ABS-CBN Film Archives
- Established: January 1, 1994
- Chair: Leo Katigbak
- Key people: Mary C. del Pilar; Julie N. Galino; Jane Sheila Ann C. Tenorio; Ferdinand T. Manalili; Meliza K. Oca; Eligio N.E. Macatangay Jr.; Froilan P. Tinay; Maria Carmela R. Barbaza; Kimberly C. Narciso; Marco Jerome L. Gatpandan;
- Address: Eugenio Lopez Drive, Diliman, Quezon City, Metro Manila, Philippines
- Location: Metro Manila, Philippines
- Coordinates: 14°38′22.18″N 121°02′07.79″E﻿ / ﻿14.6394944°N 121.0354972°E
- Interactive map of ABS-CBN Film Archives

= ABS-CBN Film Archives =

Philippine film archive in Quezon City, Philippines

The ABS-CBN Film Archives, also called ABS-CBN Archives, is a state-of-the-art film archives in the Philippines located at the basement of ELJ Communications Center in Eugenio Lopez Drive, Diliman, Quezon City. It is a member of the Southeast Asia-Pacific Audio-Visual Archive Association (SEAPAVAA), as well as the Society of Filipino Archivists for Film (SOFIA). At present, ABS-CBN Film Archives holds around 2,400 Filipino films from Star Cinema, LVN Pictures, Regal Films, Viva Films, Seiko Films, Cinema Artists, Sampaguita Pictures, OctoArts Films, Athena Productions, Imus Productions, RVQ Productions, Cine Suerte, NV Productions along with the cinema libraries of Dolphy, Nora Aunor, Fernando Poe Jr., Rudy Fernandez, Ramon Revilla Sr., Bong Revilla and Armida Siguion-Reyna. ABS-CBN Film Archives holds the largest film collection in the country. It is headed by Leo Katigbak.
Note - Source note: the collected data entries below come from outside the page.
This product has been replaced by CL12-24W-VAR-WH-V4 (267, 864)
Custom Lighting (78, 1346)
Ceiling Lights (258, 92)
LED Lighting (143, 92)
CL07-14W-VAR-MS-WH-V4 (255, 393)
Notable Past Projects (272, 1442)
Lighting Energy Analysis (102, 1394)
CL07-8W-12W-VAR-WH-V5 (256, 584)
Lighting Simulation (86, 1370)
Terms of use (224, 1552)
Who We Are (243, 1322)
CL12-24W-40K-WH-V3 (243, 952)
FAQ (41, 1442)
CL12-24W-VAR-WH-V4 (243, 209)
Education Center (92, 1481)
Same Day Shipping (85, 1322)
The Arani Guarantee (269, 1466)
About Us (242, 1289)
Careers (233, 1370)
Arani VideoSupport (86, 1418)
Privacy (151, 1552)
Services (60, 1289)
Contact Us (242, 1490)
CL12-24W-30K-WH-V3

On August 31, 2020, ABS-CBN Film Archives along with Sagip Pelikula downsized its operations as part of the retrenchment by ABS-CBN Corporation after its new legislative franchise for the company's broadcasting operations was denied by the House of Representatives.

==Facility==

The 500 m2 facility of ABS-CBN Film Archives is covered with insulated walls. It has two film vaults: the medium-term vault and the long-term vault. The medium term vault holds betacam, U-matic, 1 inch tape, 16mm negatives and prints, and some 35mm negatives and prints while the long-term vault holds the 35mm negatives and master prints. The facility is protected by a special fire suppression system that uses halon gas instead of water. Acclimatization rooms are located between the vaults and the exit. Before a film could be taken out from the vault, it has to stay in the first acclimatization room for 24 hours and in the second acclimatization room for another 24 hours to prevent damage caused by condensation due to rapid temperature change. The temperature in the long-term vault is maintained between 8 and 10 °C with 31 to 35 percent relative humidity while in the medium-term vault, the temperature is maintained between 15 and 20 °C with 35 to 50 percent relative humidity. The air-conditioning system of the facility operates 24 hours a day. The facility is accessible to visitors for academic and research purposes.

==Digital film restoration==

ABS-CBN Film Restoration Project was a digital film restoration and remastering project of ABS-CBN Film Archives in partnership with Central Digital Lab. The goal of the project was to digitally restore and remaster select films in the archives of ABS-CBN. As of 2015, the project restored and remastered over 100 films. Restoration cost ranged anywhere between two hundred thousand pesos and ten million pesos per film.